THE PROBLEM: Transcribe the records that follow exactly. Skip the pictures.

RECORDS TO PROCESS:
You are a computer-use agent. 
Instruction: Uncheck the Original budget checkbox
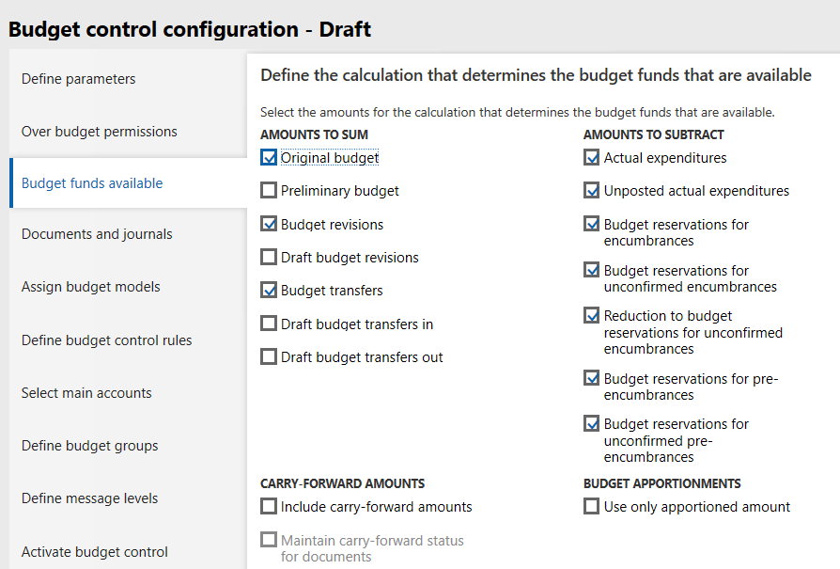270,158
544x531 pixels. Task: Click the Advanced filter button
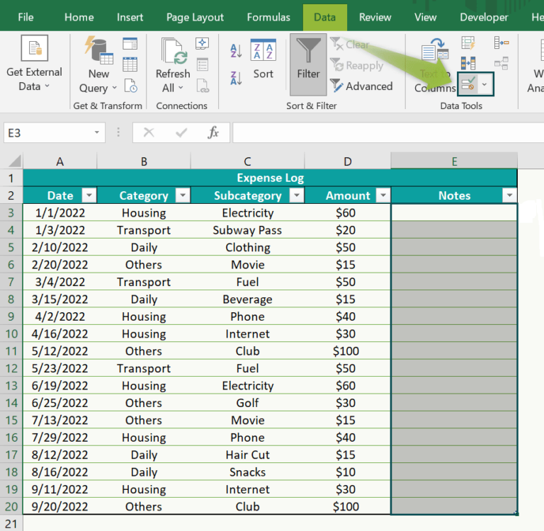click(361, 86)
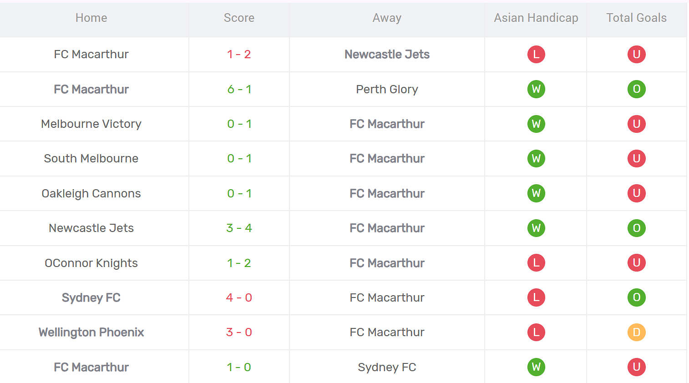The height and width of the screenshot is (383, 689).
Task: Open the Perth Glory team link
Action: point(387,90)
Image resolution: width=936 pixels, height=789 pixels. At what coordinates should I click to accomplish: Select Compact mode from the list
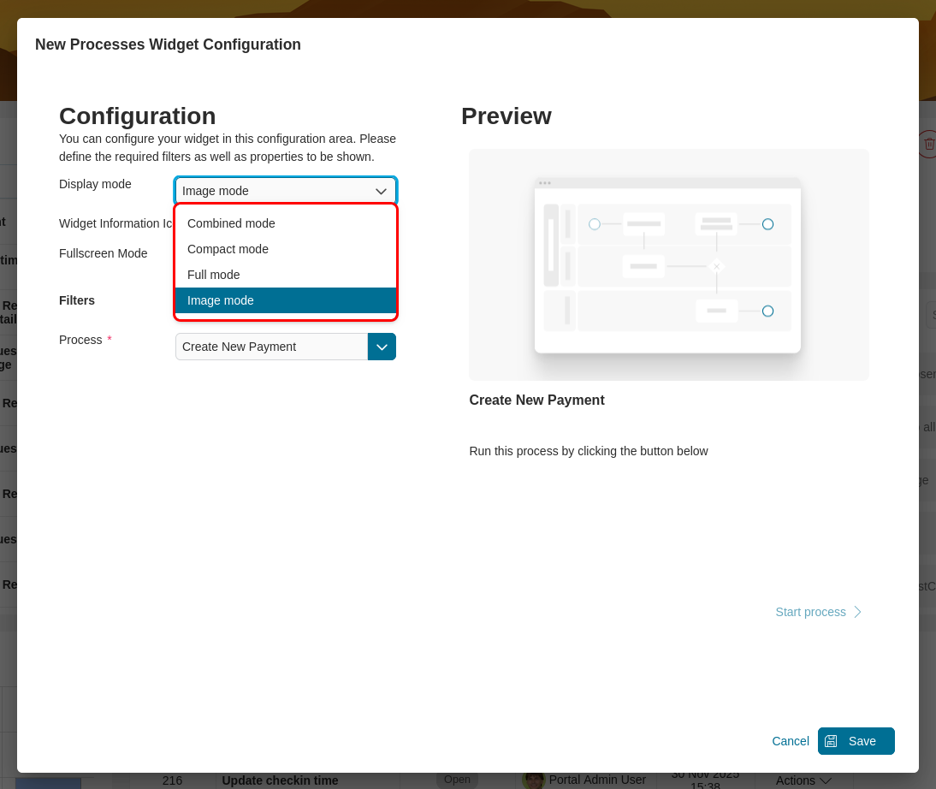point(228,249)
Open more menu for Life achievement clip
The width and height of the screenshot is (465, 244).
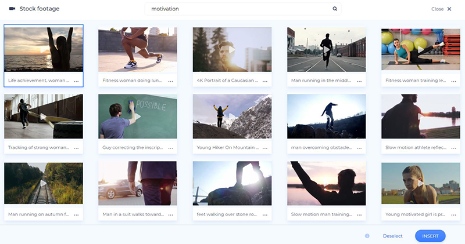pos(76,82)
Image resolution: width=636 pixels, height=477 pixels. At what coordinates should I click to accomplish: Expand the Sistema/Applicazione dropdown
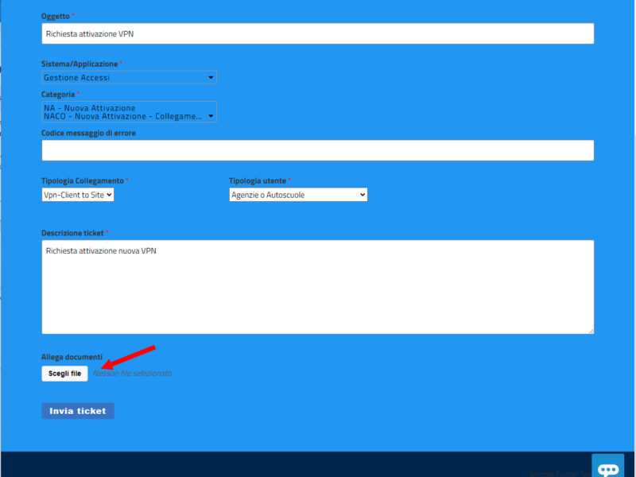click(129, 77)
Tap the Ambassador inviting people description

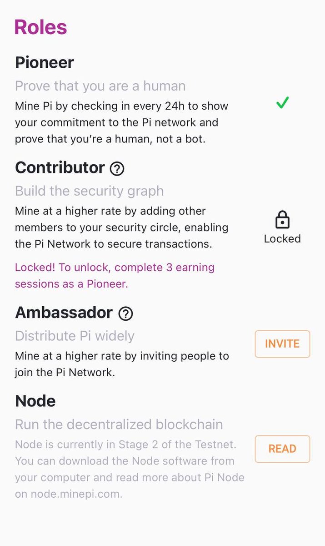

RESPONSE:
You are a computer-use agent. 
Instruction: Uncheck the Original budget checkbox
270,158
544x531 pixels. Task: Click the Advanced filter button
click(361, 86)
The height and width of the screenshot is (383, 689).
Task: Open the Perth Glory team link
Action: point(387,90)
Image resolution: width=936 pixels, height=789 pixels. At what coordinates should I click to accomplish: Select Compact mode from the list
point(228,249)
Open more menu for Life achievement clip
The width and height of the screenshot is (465, 244).
pos(76,82)
Image resolution: width=636 pixels, height=477 pixels. At what coordinates should I click to accomplish: Expand the Sistema/Applicazione dropdown
click(129, 77)
Tap the Ambassador inviting people description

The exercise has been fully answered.